The less afflicted monks looked along the two lopsided sets of tracks, leading up to the raised edge of the road-bed, and saw a patch of the deeper darkness flow uphill and over the edge, faster than spilled liquor, with more bite. They rose and began to curl into defensive poses, but had to break form and cough, every one, once they tasted the even more foul air at head height. Mixed in with their coughing they heard something between the roads gurgle, thick breaths, but not choking--

"Eeey-y-yy-up girl..."

The gator halted upon the word. She was a moss-black shadow stretching almost all the way across one of the roads. In his panic the fleeing gremlin had leaped four-footed across the opposite ditch and onto another road, bypassing the intersection and the knot of monks altogether. The other shinobi took note of how far away he now was from the gator, and also scattered from the crossroads, towards roads where the gurgling was not adjacent.

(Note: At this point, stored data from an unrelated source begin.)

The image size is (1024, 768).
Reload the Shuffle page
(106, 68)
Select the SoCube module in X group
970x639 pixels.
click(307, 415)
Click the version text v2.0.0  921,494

The filthiest hat in Malifaux rose over the edge of the road-bed, followed by another wave of foulness, and then by the filthiest man in Malifaux. When he raised his hat to tip his head to the monks, one of the Fermented River's finest lost control and had to scramble with the gremlins, there to be sick into a different part of the swamp. "Evenin.'"

He waited, still holding his hat clear of the mess atop his head, until one of the monks mustered the fortitude to nod a greeting.

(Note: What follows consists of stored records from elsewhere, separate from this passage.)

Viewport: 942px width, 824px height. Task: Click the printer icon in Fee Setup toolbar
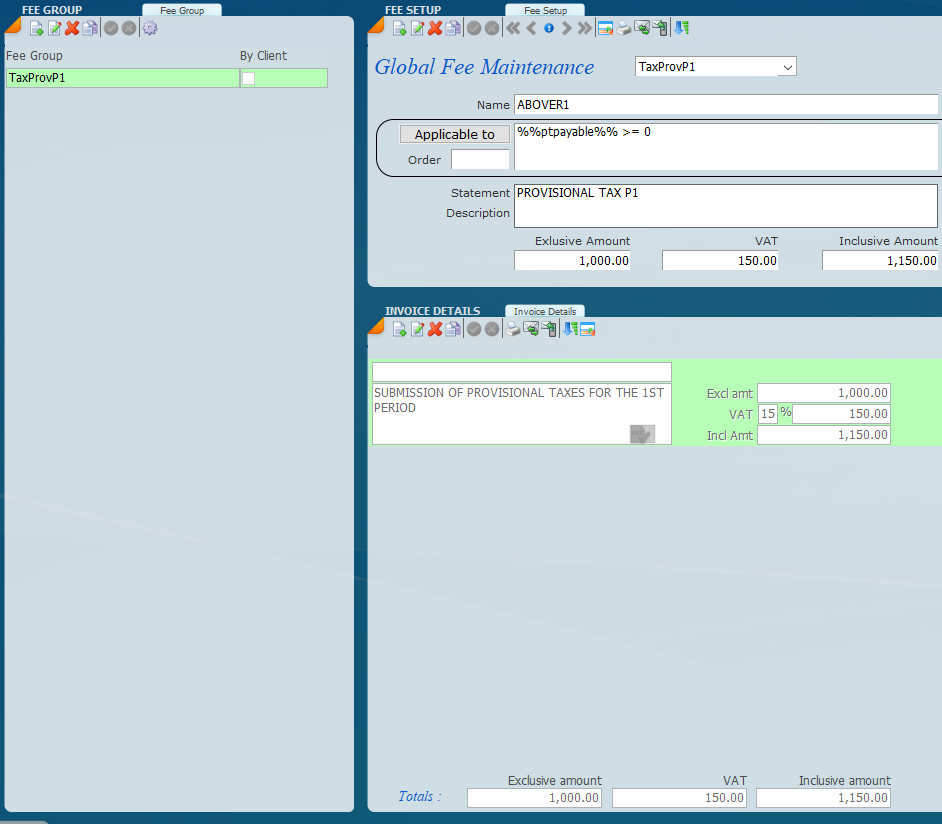tap(623, 28)
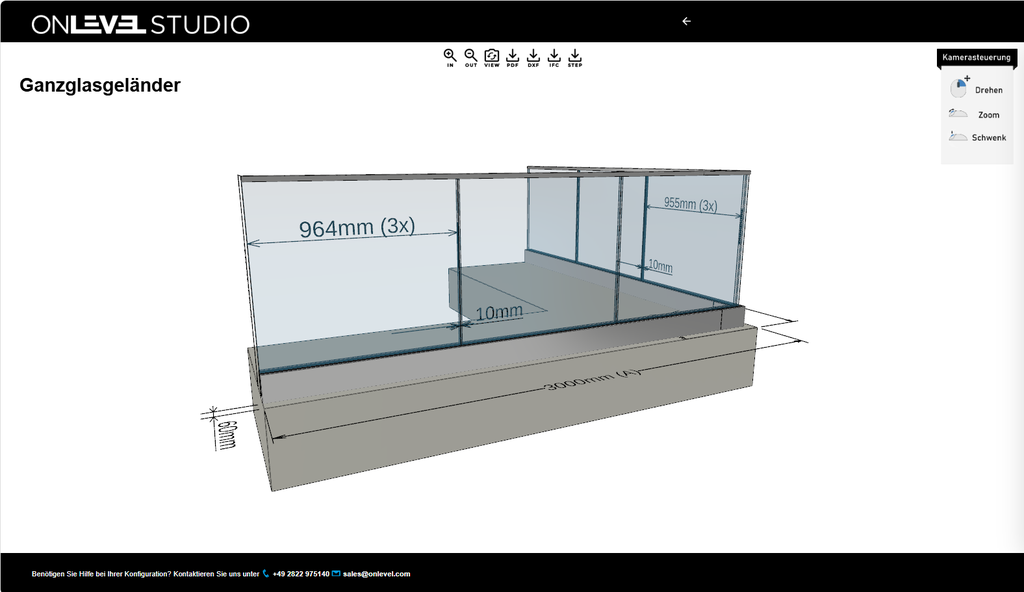
Task: Open the OnLevel Studio logo
Action: point(140,25)
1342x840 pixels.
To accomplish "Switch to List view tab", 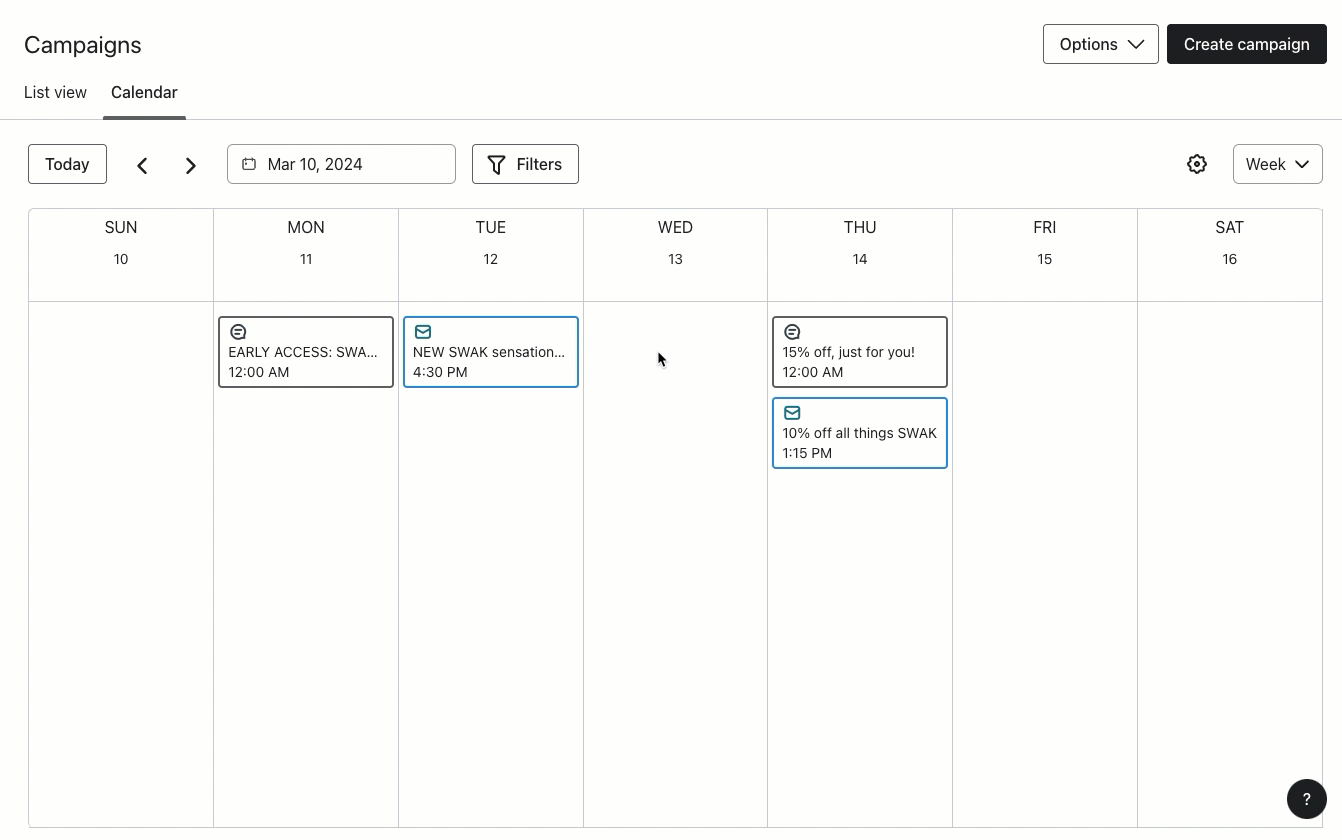I will [x=55, y=92].
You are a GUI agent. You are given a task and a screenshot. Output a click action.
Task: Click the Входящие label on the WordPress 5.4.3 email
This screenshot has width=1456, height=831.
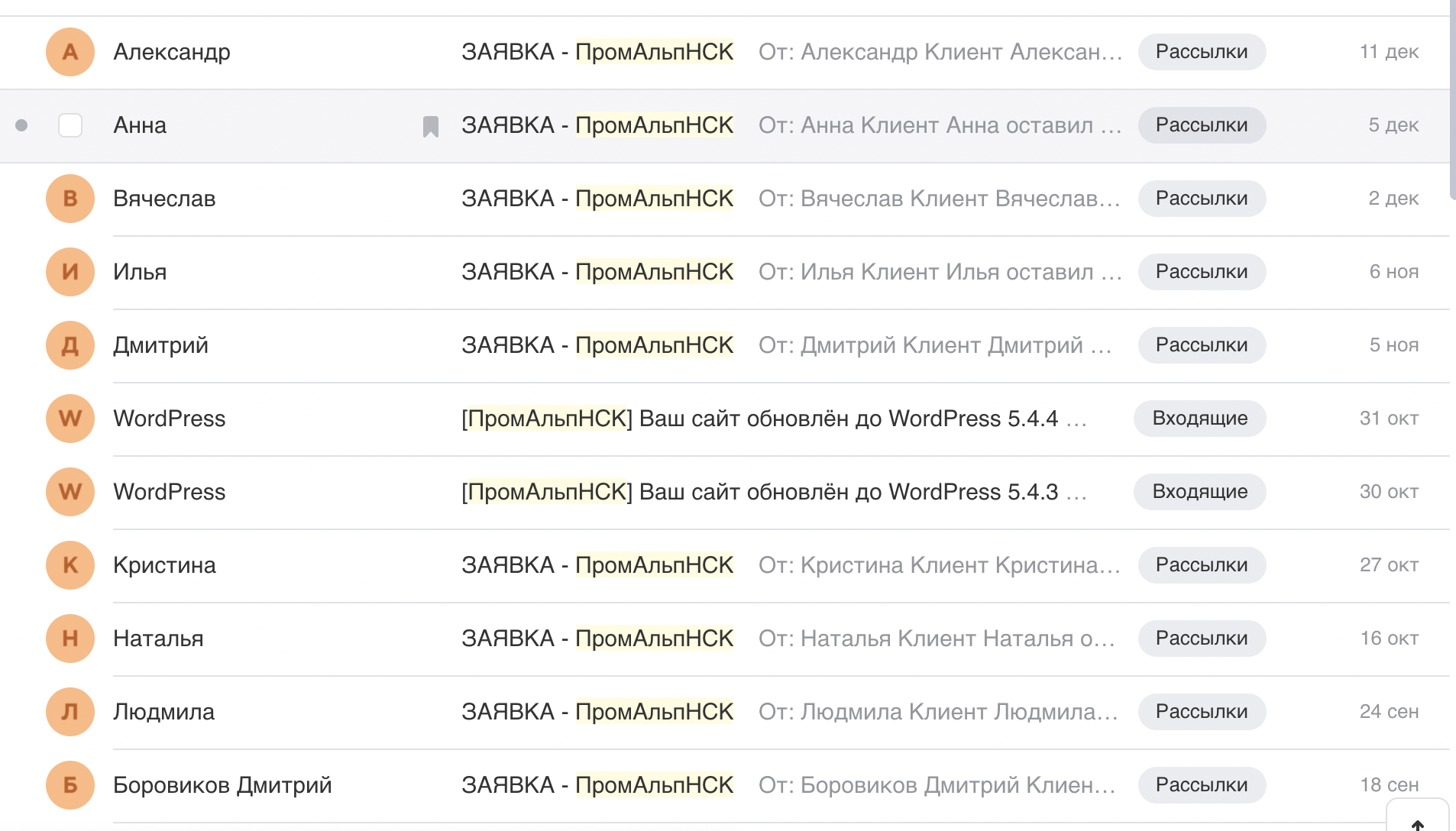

"Name's McTavish." McTavish settled the hat back into place, and the stench mercifully was muted a bit. "You were chuckin' bottles into the swamp. Got Lil' Boo nervous." The gator shuffled in a slow turn. Rather, the legs and middle of the gator shuffled slowly, but her tail and snout whipped around at the outer edge of that circle with terrifying speed. A gremlin took a quick fortifying gulp of liquor and the suction of his straws broke with a 'pop' into the dead silence of the gator's turn. "Came by to ask you what you were doin'."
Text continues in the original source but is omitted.